And then up stepped rookie outfielder John Mayberry Jr., a one-time No. 1 pick in Texas who was finally living out his first Opening Day on a big-league roster, at age 27.
Mayberry worked the count to 2-and-2, then stepped out and tapped his spikes. He dug back in. The p.a. pumped. The ballpark rattled. Mayberry rocked in the box, eyed a hanging cutter floating his way and uncoiled.
The baseball floated toward center. Astros center fielder Michael Bourn backpedaled, spun and watched it fly over his head. Mayberry pumped his fist. If he could have written a script for his first Opening Day, he said, after the first big-league walkoff hit of his life, "this was the script I'd have written."
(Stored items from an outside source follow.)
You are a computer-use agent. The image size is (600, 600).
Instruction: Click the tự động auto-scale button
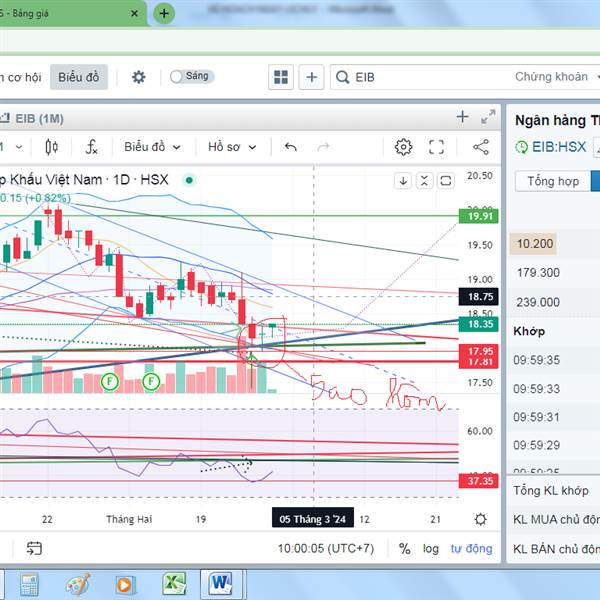point(471,548)
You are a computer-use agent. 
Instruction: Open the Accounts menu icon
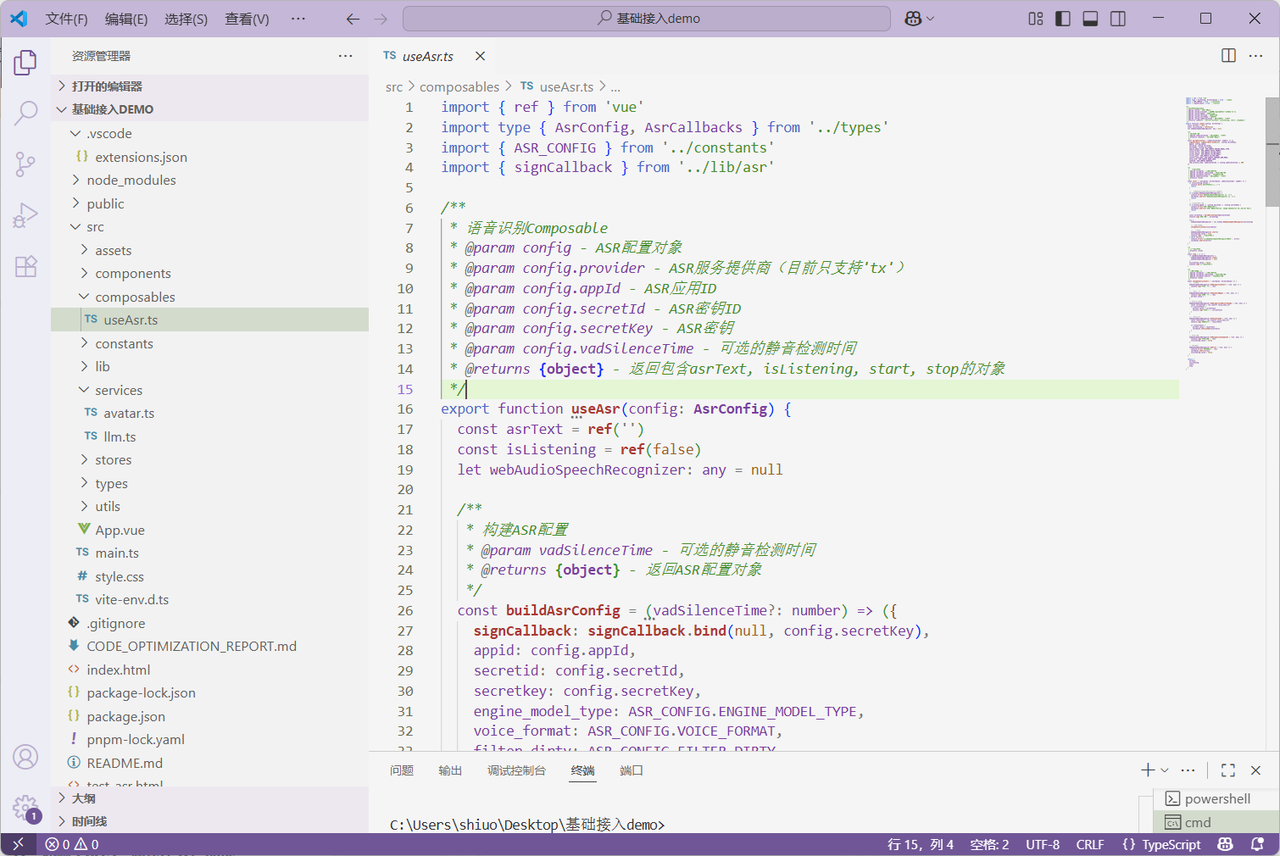point(26,757)
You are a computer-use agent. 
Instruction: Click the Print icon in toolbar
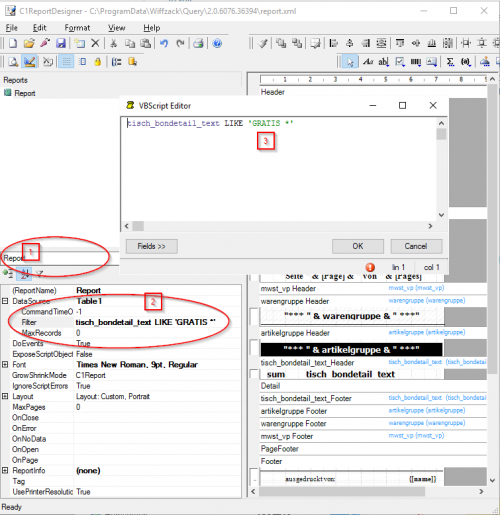pos(198,43)
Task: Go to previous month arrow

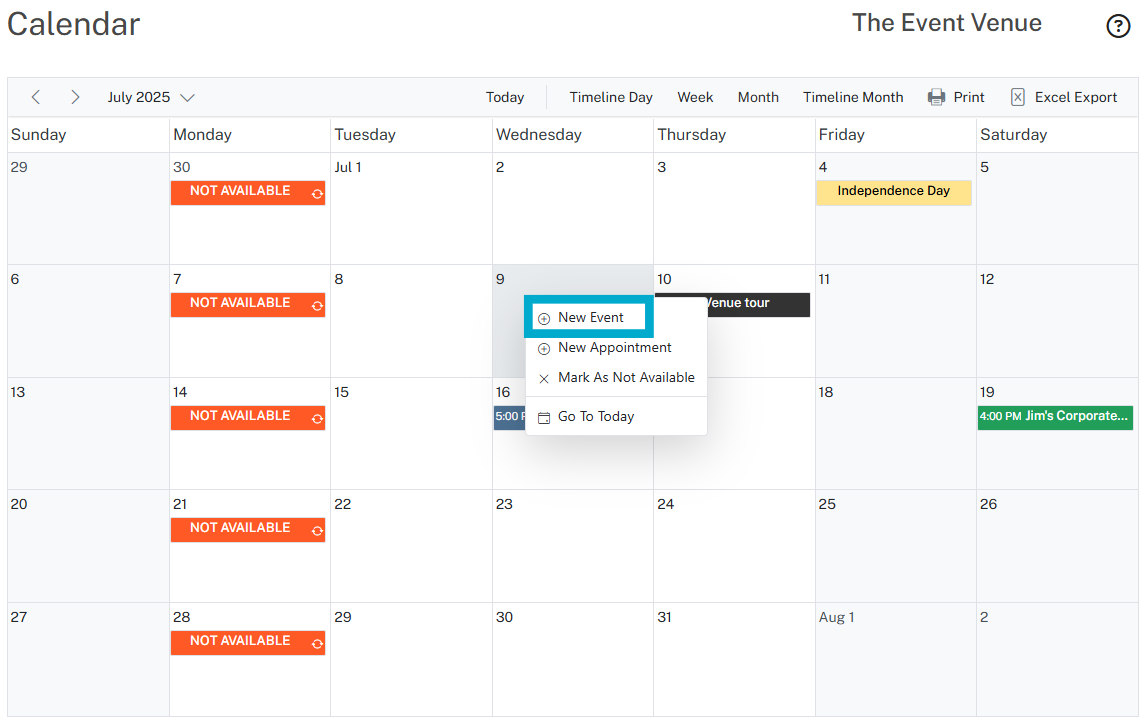Action: click(x=36, y=97)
Bedlam erupted around him. And the Phillies had found a way.
It was their first walkoff win in an opener since 1974 (when Mike Schmidt did the honors with a game-ending homer off a Mets reliever named Tug McGraw). And it was just the third time in franchise history they'd won on Opening Day after trailing by four runs or more. But don't go looking for YouTube highlights of the other two -- since they happened in 1905 and 1895.
So however they did it in Game 1, we wouldn't advise they try doing it that way again in Game 2. But don't tell THIS team that.
"If you can do it once, you can do it 100 times," Madson said. "And that's our goal."
And if not, they'll just have to try to find a way.
Jayson Stark is a senior writer for ESPN.com. His latest book, "Worth The Wait: Tales of the 2008 Phillies," was published by Triumph Books and is available in bookstores and online. Click here to order a copy.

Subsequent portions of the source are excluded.